Get these tasks done before you start cooking.

Marinating the Chicken

  1. 1

    Cook chicken

    Cook chicken breasts in seasoned chicken broth until tender.

  2. 2

    Shred

    Cool and then shred into fine pieces.

  3. 3

    Reserve broth

    Reserve the broth for the dough.

Preparing the Dough

  1. 1

    Boil broth and butter

    In a saucepan, bring the chicken broth and butter to a boil.

  2. 2

    Add flour and salt

    Add flour and salt, stirring continuously until a dough forms.

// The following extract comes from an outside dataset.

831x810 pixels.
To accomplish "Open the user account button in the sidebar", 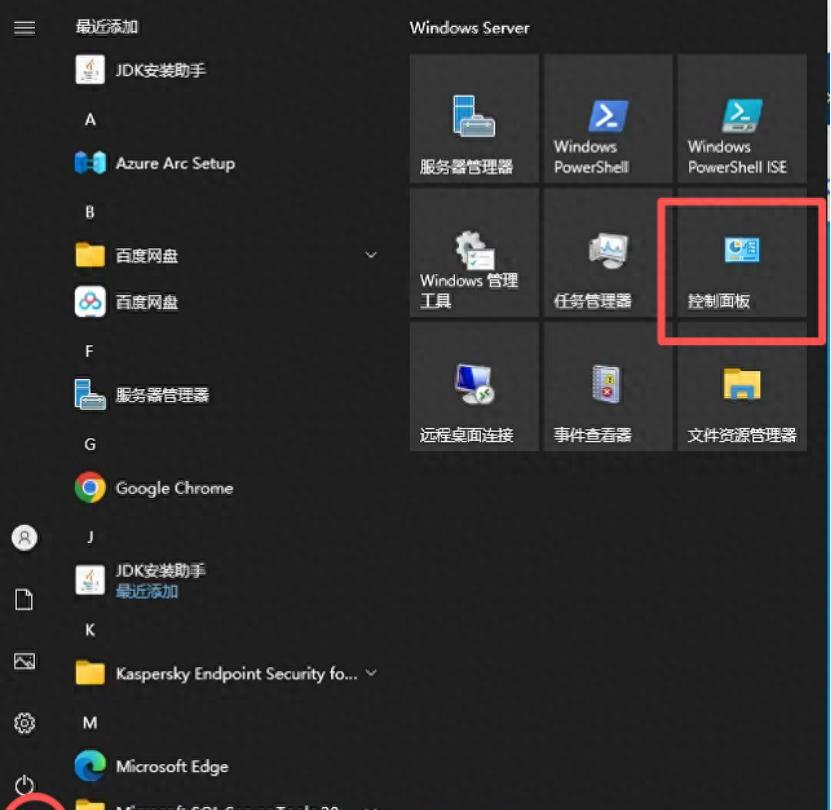I will pyautogui.click(x=24, y=537).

    Tip: Use a spoon to quickly incorporate the flour into the broth for a smooth dough texture.

  3. 3

    Cool dough

    Cool before handling.

    Tip: The dough can be hot initially; allow it to cool for safe handling.

How to Make Brazilian Coxinha with Creamy Chicken Filling

Total time: 2 h 20 min · Yields 4 servings

  1. 1

    Filling Creation

    Sauté the onions and garlic in butter, add shredded chicken, mix with cream cheese and broth until creamy.

  2. 2

    Dough Formation

    Shape the dough into balls, fill with chicken mixture and mold into teardrop shapes.

  3. 3

    Frying

    Heat oil to 350°F, dip each coxinha in beaten egg and breadcrumbs, then fry until golden brown.